On Sanctification and Dispassion

New Martyr Nicetas of Nisyros near Rhodes

My beloved children in Christ Our Only True God and Our Only True Savior,


+In the Name of the Father, and of the Son and the Holy Spirit. Amen.

All-Holy Virgin Mother of God, we humans cannot offer to you the hymn and the praise that is appropriate to you, for your proper praise is superior to any human melody. For you God Himself received flesh and was born as a human being. The totality of nature in heaven and on earth offers to you its boundless respect. For you have become an Angelic Throne of Cherubim. As a reflection of Light, you shine brightly in the imperceptible world and in all the ends of heaven and earth and in the whole universe, where the Unoriginate Father is praised, Whose power always overshadowed you; where the Son is worshipped, the Son to Whom you gave birth; where the Holy Spirit is glorified, the Spirit which enacted in your womb the birth of the Great King. Through you, who are full of grace, the Holy and Consubstantial Trinity is revealed in the world to become known by human beings. We pray to you and beseech you, Most Blessed Theotokos, to make us also worthy of your perfect grace that we too may partake of it with you in Christ Jesus, our Lord, in whom the Glory and the Power abides unto the ages of ages. Amen.
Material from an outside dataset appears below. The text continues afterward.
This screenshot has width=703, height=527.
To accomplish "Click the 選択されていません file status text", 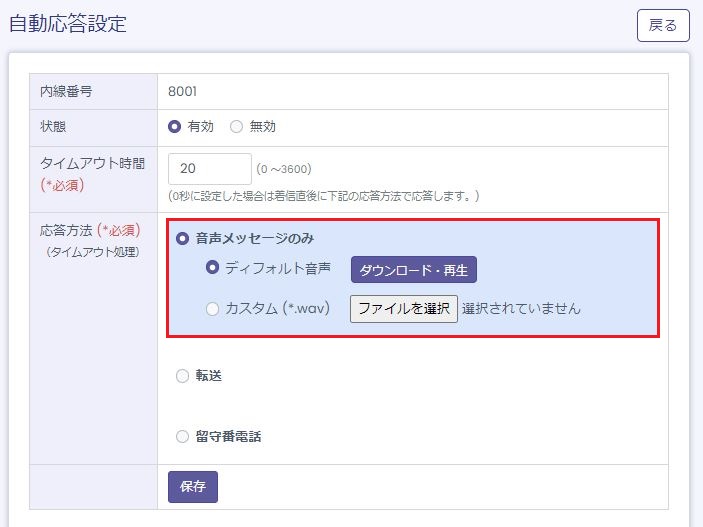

In our holy Orthodox Christian Tradition prayer has a wider, comprehensive and deeper meaning. To pray does not only mean to petition and to beseech something specific from Almighty God. This may be the familiar meaning of prayer, and of course one of the types of prayer. It is, however, only one of various levels of prayer, which are always analogous to the spiritual experience and progress of each praying person.

Most often we see three aspects of prayer: supplication, thanksgiving and doxology. These then are the three basic types of prayer that we experience in the spiritual tradition of our Holy Orthodox Church. In reality, however, these three types of prayer are rarely separated one from another. Most often we see the three elements of prayer-supplication, thanksgiving and doxology integrated into a unified and comprehensive prayer.

Besides these three types of prayer which we mentioned are also various levels of prayer that correspond to the spiritual maturity and progress of the person who is praying.

"Praying always with all prayer and supplication in the Spirit, being watchful to this end with all perseverance and supplication" (Ephesians 6:18). With many such divine words the preeminent Apostle Paul exhorts us to live our life with prayer and to nurture constantly our mind with it, because all human beings have need of prayer just as trees have need of water. As the trees cannot bear fruit unless they drink from their roots abundant water, so also we cannot produce the precious fruit of piety unless we are nurtured by prayers.



On June 21st Our Holy Orthodox Christian Church commemorates, honors and entreats the holy intercessions of the following Saints, Forefathers, Fathers, Patriarchs, Prophets, Apostles, Preachers, Evangelists, Martyrs, Confessors, Ascetics, Teachers and of every righteous soul made perfect in Our Holy Orthodox Christian faith: Saint Terence, Bishop of Iconium; Saint Julian of Tarsus in Cilicia; Saint Theodore of Starodub; Saint Julian of Libya; Saints Anthony, Anastasius, Celsius, Vasilissa, 20 prison guards, and 7 brothers, martyred with Saint Julian; Saint Aphrodisius In Cilicia; Saint Julius and Julian of Novara; Saint Archil II and Laursab II, kings of Georgia; Saint Nicetas of Nisyros, near the island of Rhodes (+1732); Saint Anastasia (Anna) of Serbia, mother of Saint Sava.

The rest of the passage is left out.